Center for Bioinformatics and Computational Biology, University of Maryland, College Park, Maryland 20742, USA.
Genome Res. 2010 Sep;20(9):1165-73. doi: 10.1101/gr.101360.109. Epub 2010 May 27.
Second-generation sequencing technology can now be used to sequence an entire human genome in a matter of days and at low cost. Sequence read lengths, initially very short, have rapidly increased since the technology first appeared, and we now are seeing a growing number of efforts to sequence large genomes de novo from these short reads.
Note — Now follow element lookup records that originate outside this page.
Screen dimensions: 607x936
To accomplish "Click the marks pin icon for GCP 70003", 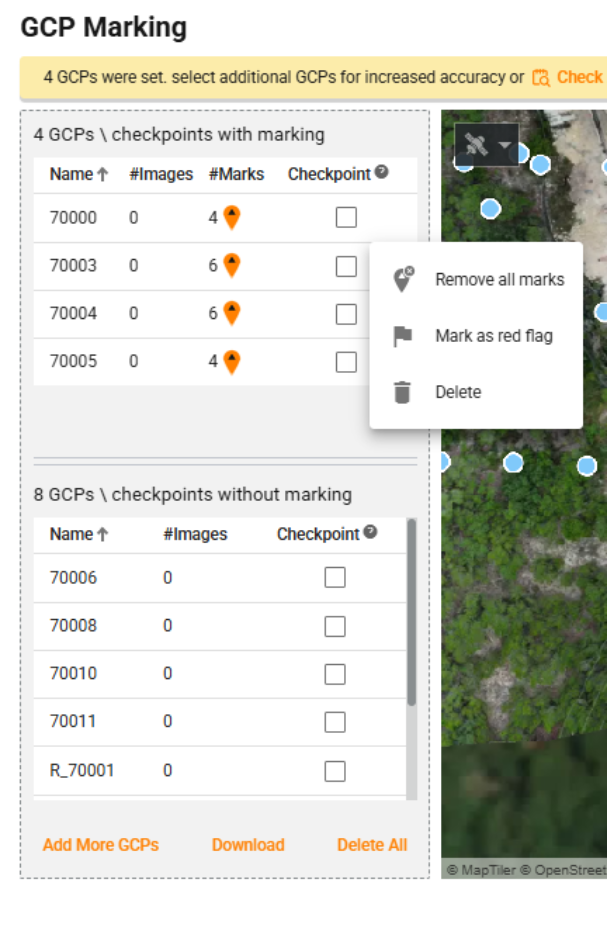I will click(x=231, y=265).
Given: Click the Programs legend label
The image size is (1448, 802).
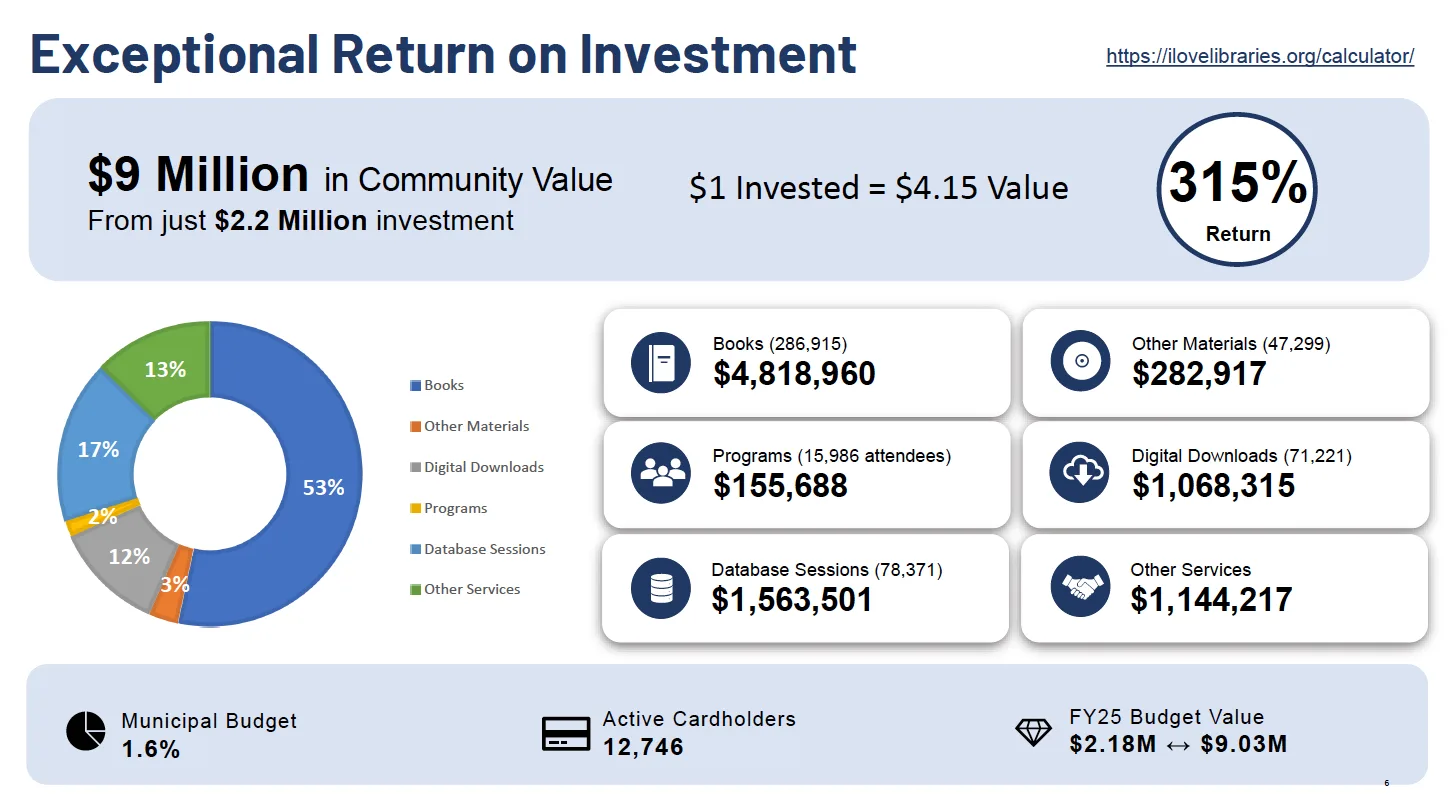Looking at the screenshot, I should 455,508.
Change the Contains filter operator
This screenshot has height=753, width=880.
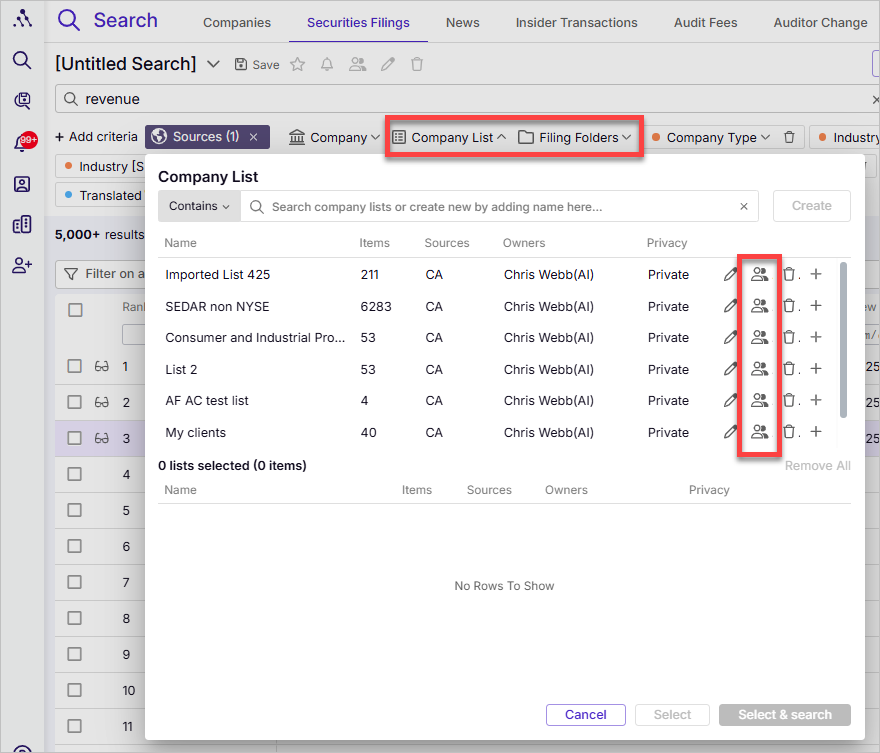(x=198, y=206)
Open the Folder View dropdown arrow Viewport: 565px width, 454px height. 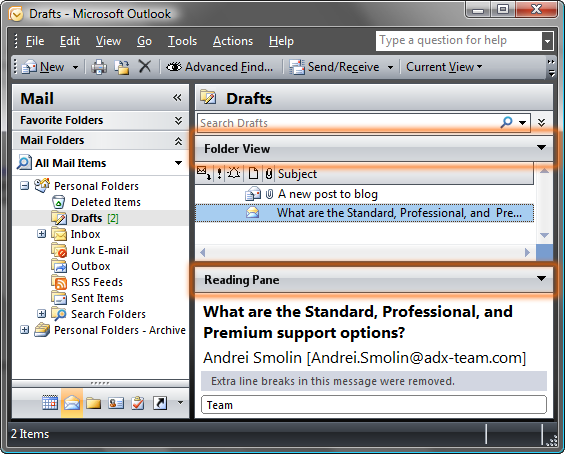[541, 148]
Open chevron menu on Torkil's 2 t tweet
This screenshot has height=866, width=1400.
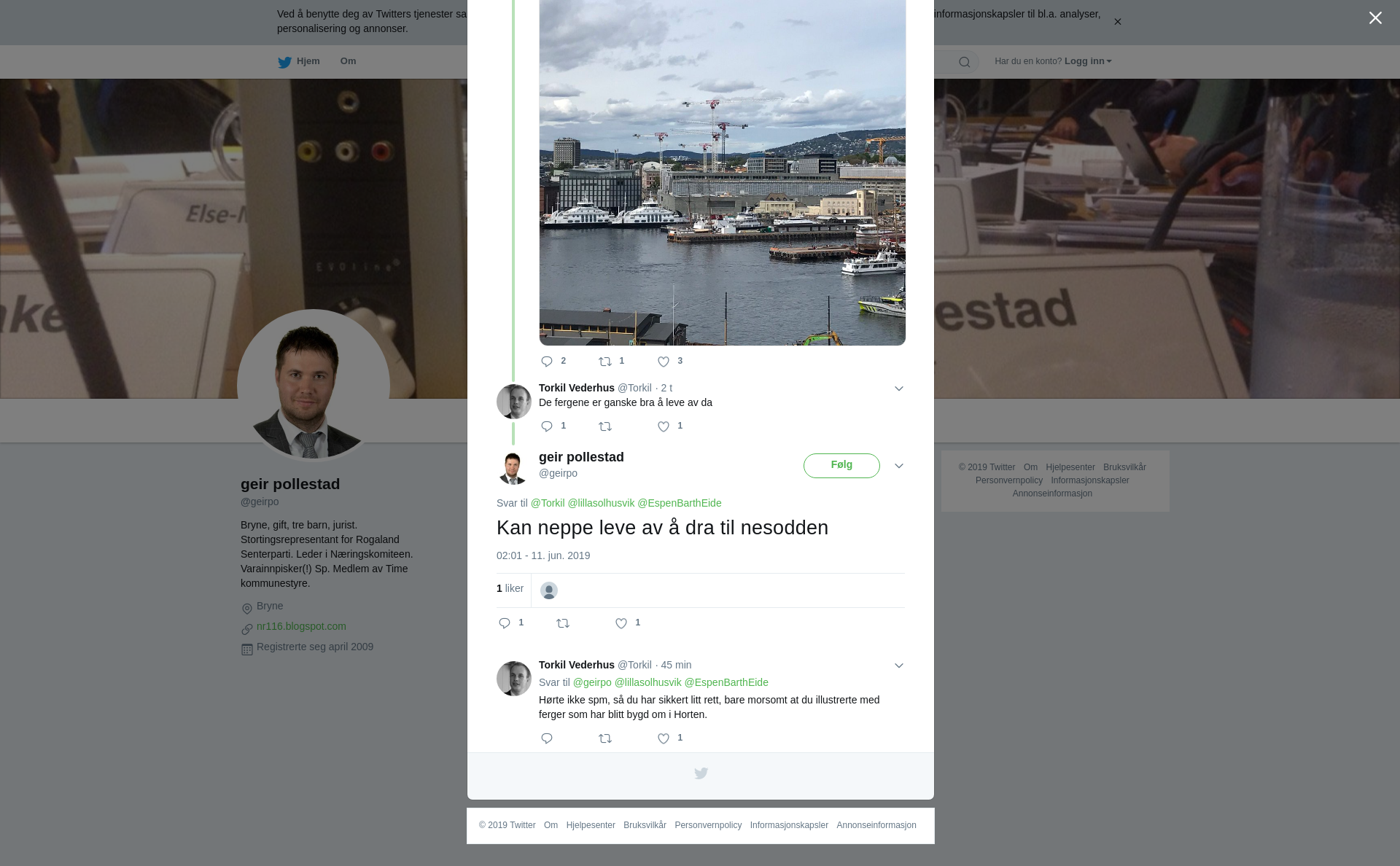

In this Perspective, we describe the issues associated with short-read assembly, the different types of data produced by second-gen sequencers, and the latest assembly algorithms designed for these data. We also review the genomes that have been assembled recently from short reads and make recommendations for sequencing strategies that will yield a high-quality assembly.
第二代测序技术现在可以在几天内以低成本对整个人类基因组进行测序。自从该技术问世以来,序列读取长度最初非常短,但已经迅速增加,我们现在看到越来越多的人从这些短读取中从头开始对大型基因组进行测序。在本观点中,我们描述了与短读序列组装相关的问题、第二代测序仪产生的不同类型的数据,以及专门针对这些数据设计的最新组装算法。我们还回顾了最近从短读序列组装的基因组,并为产生高质量组装的测序策略提出了建议。